--- SOURCE TEXT ---
● ● ● ●

Seattle’s construction frenzy turned deadly Saturday afternoon when a tower crane working on a new Google campus fell like a thunderbolt from the roof of a South Lake Union building, smashing into six cars and killing four people.
Two ironworkers who were in the crane and two people in separate cars were dead by the time Seattle firefighters got to the site at Fairview Avenue North and Mercer Street around 3:30 p.m., fire officials said. Four others were injured.
Three of them — a 25-year-old woman and her 4-month-old daughter, and a 27-year-old man — were taken to Harborview Medical Center. Remarkably, none of them suffered life-threatening injuries, said hospital spokeswoman Susan Gregg.
The fourth victim was treated by medics at the scene. The mother and the baby were discharged late Saturday.
The state Department of Labor and Industries is investigating the cause of the accident, which was not known Saturday night.

● ● ● ●

--- DATA RECORDS ---
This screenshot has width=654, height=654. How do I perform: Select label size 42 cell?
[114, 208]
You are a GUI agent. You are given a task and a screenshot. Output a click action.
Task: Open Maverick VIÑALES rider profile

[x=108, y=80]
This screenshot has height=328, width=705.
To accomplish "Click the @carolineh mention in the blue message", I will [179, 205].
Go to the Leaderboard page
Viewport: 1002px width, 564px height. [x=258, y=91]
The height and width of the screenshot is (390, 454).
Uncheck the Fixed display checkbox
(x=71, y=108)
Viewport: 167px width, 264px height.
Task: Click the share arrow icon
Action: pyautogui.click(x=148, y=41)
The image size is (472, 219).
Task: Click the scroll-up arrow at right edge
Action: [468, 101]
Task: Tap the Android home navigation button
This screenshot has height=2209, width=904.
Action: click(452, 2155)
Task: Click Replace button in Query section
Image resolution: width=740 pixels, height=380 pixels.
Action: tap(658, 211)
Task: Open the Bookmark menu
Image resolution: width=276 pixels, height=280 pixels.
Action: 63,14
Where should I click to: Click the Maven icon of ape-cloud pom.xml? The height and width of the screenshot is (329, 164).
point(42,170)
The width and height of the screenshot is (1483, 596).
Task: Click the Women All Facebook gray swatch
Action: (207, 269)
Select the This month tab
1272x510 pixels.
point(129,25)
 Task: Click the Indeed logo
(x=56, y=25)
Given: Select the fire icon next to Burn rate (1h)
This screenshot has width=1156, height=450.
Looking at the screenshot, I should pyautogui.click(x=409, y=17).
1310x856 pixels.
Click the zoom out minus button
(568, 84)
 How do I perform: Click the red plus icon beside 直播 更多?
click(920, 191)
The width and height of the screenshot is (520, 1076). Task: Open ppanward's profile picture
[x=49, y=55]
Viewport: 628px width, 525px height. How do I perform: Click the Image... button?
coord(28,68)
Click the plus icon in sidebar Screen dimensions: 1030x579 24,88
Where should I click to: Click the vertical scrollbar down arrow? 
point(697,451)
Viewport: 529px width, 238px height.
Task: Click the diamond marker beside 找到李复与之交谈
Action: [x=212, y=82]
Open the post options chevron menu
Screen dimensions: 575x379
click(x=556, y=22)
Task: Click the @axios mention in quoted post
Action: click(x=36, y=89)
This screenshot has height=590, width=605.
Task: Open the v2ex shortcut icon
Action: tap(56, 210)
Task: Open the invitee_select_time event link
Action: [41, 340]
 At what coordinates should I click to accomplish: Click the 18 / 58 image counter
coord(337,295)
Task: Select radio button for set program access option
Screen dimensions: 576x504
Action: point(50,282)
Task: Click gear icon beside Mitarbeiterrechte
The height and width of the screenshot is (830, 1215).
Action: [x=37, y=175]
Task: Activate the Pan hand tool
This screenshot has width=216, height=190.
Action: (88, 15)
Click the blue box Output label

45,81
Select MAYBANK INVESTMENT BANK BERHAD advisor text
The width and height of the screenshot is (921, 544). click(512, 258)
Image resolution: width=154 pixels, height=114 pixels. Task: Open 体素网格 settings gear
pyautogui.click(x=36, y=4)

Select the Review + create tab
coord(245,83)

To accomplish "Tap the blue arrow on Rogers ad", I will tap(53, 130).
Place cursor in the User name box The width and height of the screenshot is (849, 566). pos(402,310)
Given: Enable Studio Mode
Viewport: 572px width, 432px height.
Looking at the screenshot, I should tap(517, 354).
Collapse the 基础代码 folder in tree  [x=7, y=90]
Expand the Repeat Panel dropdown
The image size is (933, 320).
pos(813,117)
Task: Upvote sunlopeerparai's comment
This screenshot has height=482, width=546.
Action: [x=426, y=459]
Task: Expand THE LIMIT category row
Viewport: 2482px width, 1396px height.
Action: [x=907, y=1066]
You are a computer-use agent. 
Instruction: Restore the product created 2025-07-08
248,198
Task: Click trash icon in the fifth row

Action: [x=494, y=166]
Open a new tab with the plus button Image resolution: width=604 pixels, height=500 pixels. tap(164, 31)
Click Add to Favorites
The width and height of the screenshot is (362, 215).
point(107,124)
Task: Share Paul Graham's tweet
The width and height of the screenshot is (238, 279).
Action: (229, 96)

● ● ● ●

--- TASKS FOR THIS EXERCISE ---
a – Reproduce the crane-collapse article between "Two ironworkers who" and "spokeswoman Susan Gregg.", inclusive.
b – Decide whether each statement agrees with the crane-collapse article. Answer yes or no, and quote the deciding words from the article.
(i) The crane was working on a new Google campus.
(ii) All four injured people were taken to Harborview Medical Center.
(iii) The cause of the accident was known by Saturday night.
c – Answer these questions from the crane-collapse article.
(i) At what intersection was the site?
(ii) Who is the hospital spokeswoman?
(iii) Which agency is investigating the cause of the accident?
Answer from the crane-collapse article alone, without outside information.

--- EXPECTED RESULTS ---
a –
Two ironworkers who were in the crane and two people in separate cars were dead by the time Seattle firefighters got to the site at Fairview Avenue North and Mercer Street around 3:30 p.m., fire officials said. Four others were injured.
Three of them — a 25-year-old woman and her 4-month-old daughter, and a 27-year-old man — were taken to Harborview Medical Center. Remarkably, none of them suffered life-threatening injuries, said hospital spokeswoman Susan Gregg.

b –
(i) Yes: "a tower crane working on a new Google campus"
(ii) No: "The fourth victim was treated by medics at the scene."
(iii) No: "which was not known Saturday night"

c –
(i) Fairview Avenue North and Mercer Street
(ii) Susan Gregg
(iii) The state Department of Labor and Industries